While I was researching dumplings, I came upon a warm memory from my childhood: Uncle Wiggily and the Apple Dumpling. The elegant rabbit gentleman's housekeeper, the muskrat lady Nurse Jane Fuzzy Wuzzy, prepared two marvelous apple dumplings -- one for Uncle Wiggily and one for Grandfather Goosey Gander. When Uncle Wiggily was on his journey to deliver the hot apple dumpling, he came upon a shabby house with no glass in the windows and in a sad state of disrepair. He heard sobbing from inside -- little voices saying they were so cold and so hungry. He climbed out of his automobile and looked in the window. A mother squirrel and her two children were shivering, huddled together. He immediately gave them the hot apple dumpling. They thought he was a magic Fairy Godfather. He rushed to the store and got what he needed to fix their home and a whole pantry full of food. He repaired their home and stuffed the pantry so they would never be cold and hungry again.
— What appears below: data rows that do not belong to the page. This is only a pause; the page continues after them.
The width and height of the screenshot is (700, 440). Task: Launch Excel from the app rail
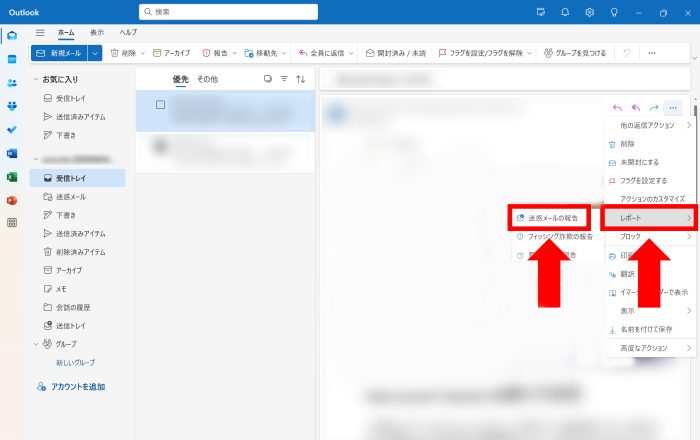12,176
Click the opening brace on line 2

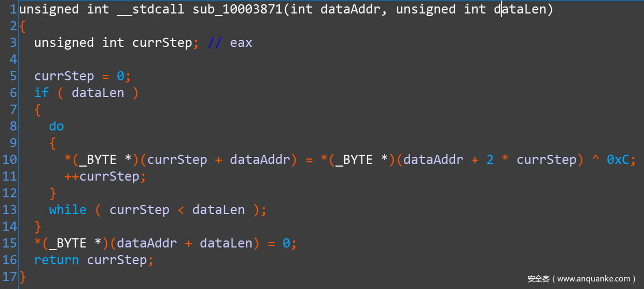pyautogui.click(x=23, y=26)
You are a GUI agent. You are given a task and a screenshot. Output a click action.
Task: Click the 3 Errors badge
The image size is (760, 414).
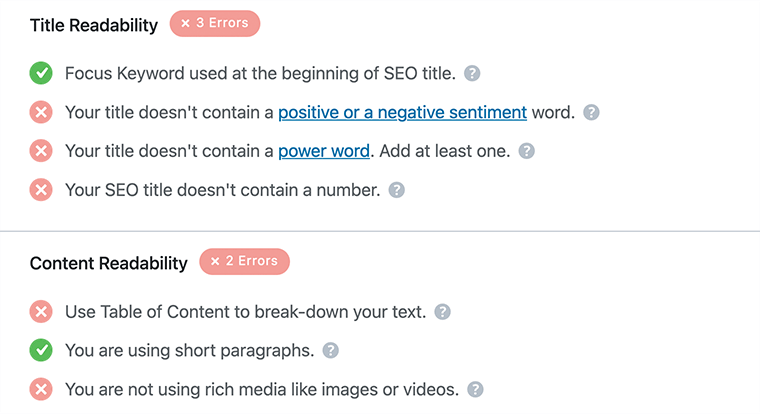[215, 24]
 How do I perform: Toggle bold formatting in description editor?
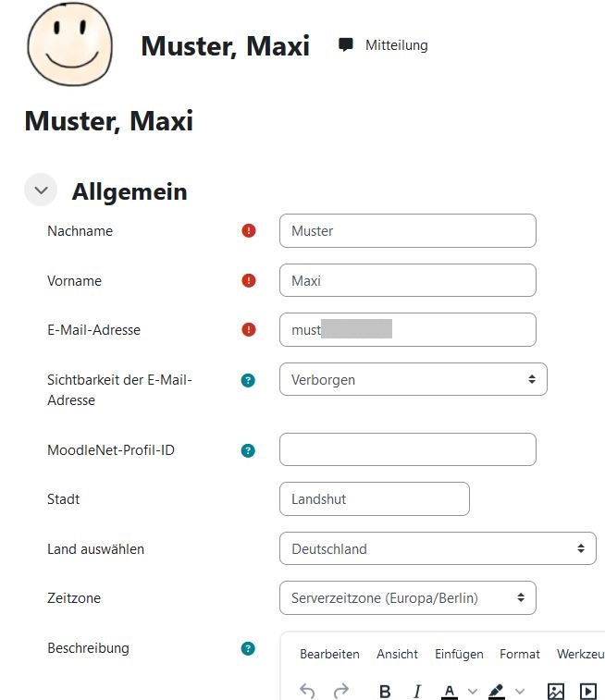pyautogui.click(x=386, y=691)
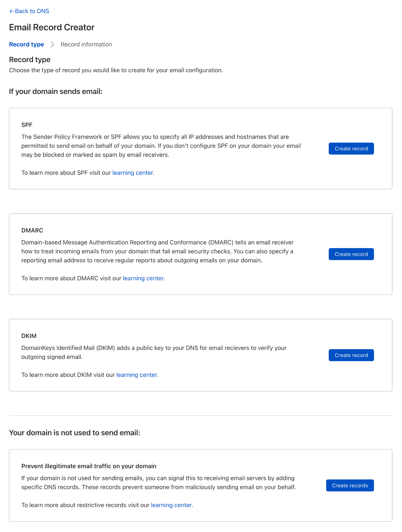The image size is (402, 532).
Task: Click the DKIM card heading
Action: (x=29, y=336)
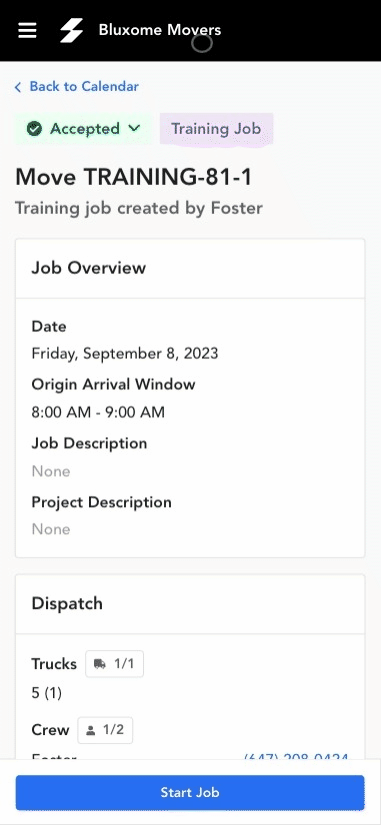
Task: Click the Start Job button
Action: [190, 792]
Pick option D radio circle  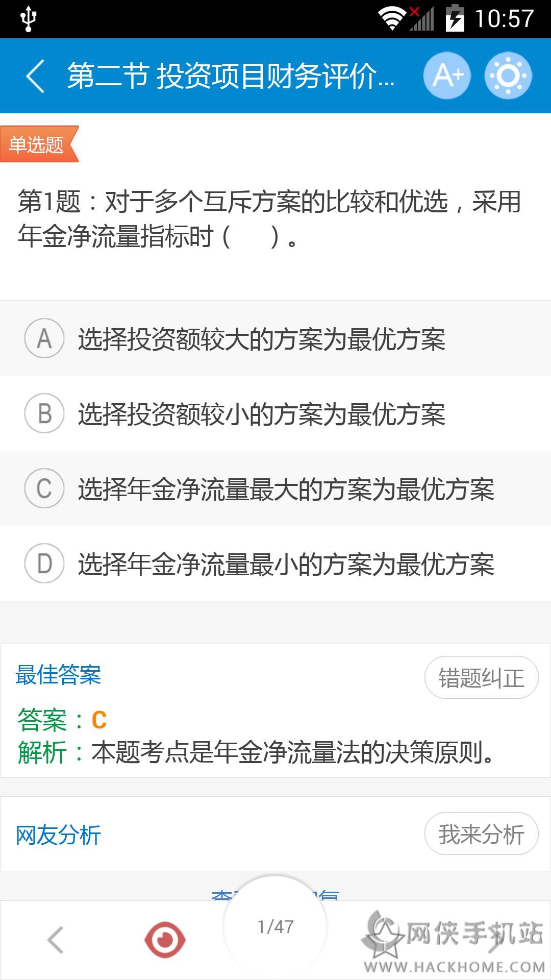(x=44, y=564)
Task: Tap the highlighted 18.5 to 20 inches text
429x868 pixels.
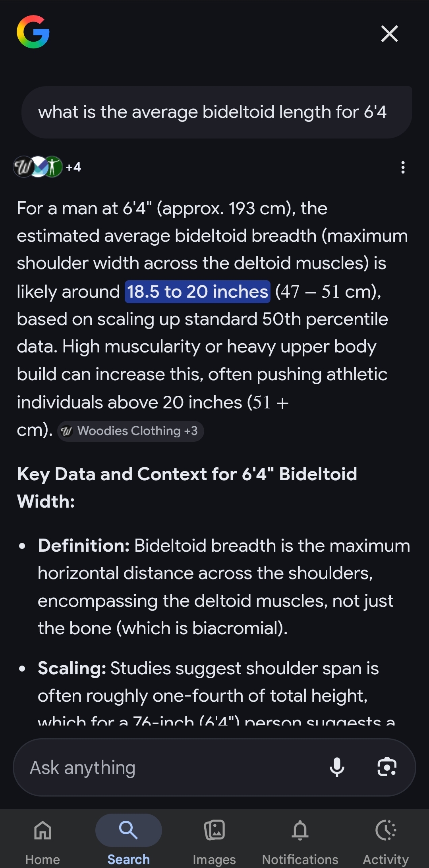Action: pos(197,292)
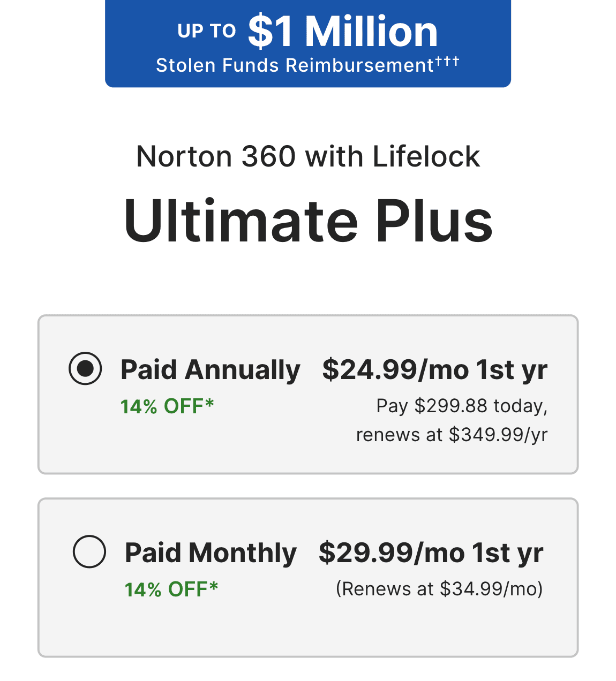Click the Norton 360 with Lifelock subtitle
The width and height of the screenshot is (616, 681).
(308, 156)
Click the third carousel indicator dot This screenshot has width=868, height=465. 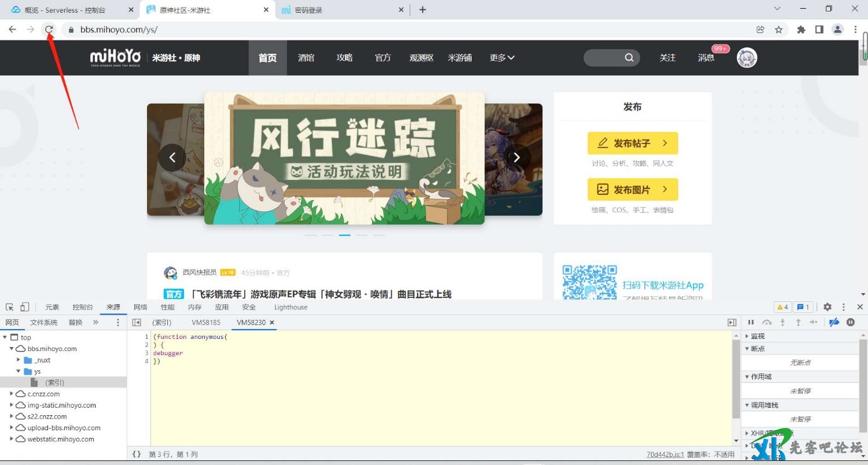click(345, 235)
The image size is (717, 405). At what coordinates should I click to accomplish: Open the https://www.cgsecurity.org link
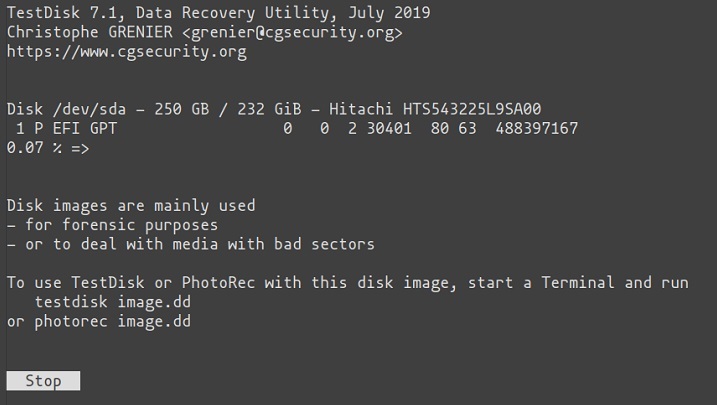[126, 52]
So, I couldn't write about dumplings without including a recipe for apple dumplings. The recipe below is easy with purchased dough, but, of course, you can make your own as Nurse Jane Fuzzy Wuzzy did. A piping hot apple dumpling with ice cream is a heavenly treat!

A Different Dumpling Recipe

Adapted from the recipe Doris's Chicken and Dumplings in Joseph Dabney's "The Food, Folklore, and Art of Lowcountry Cooking". These extraordinarily soft and magnificently delicious dumplings are cooked in a double chicken stock and are wonderful.

1 1/2 cups water

2 tablespoons butter or chicken fat

2 cups all-purpose flour (national brand, like Pillsbury or Gold Medal)

2 large eggs

More flour if needed

1. In a heavy saucepan, bring the water to a boil. Add the butter or fat. Dump in the flour all at once and stir until it all comes together in a stiff dough blob.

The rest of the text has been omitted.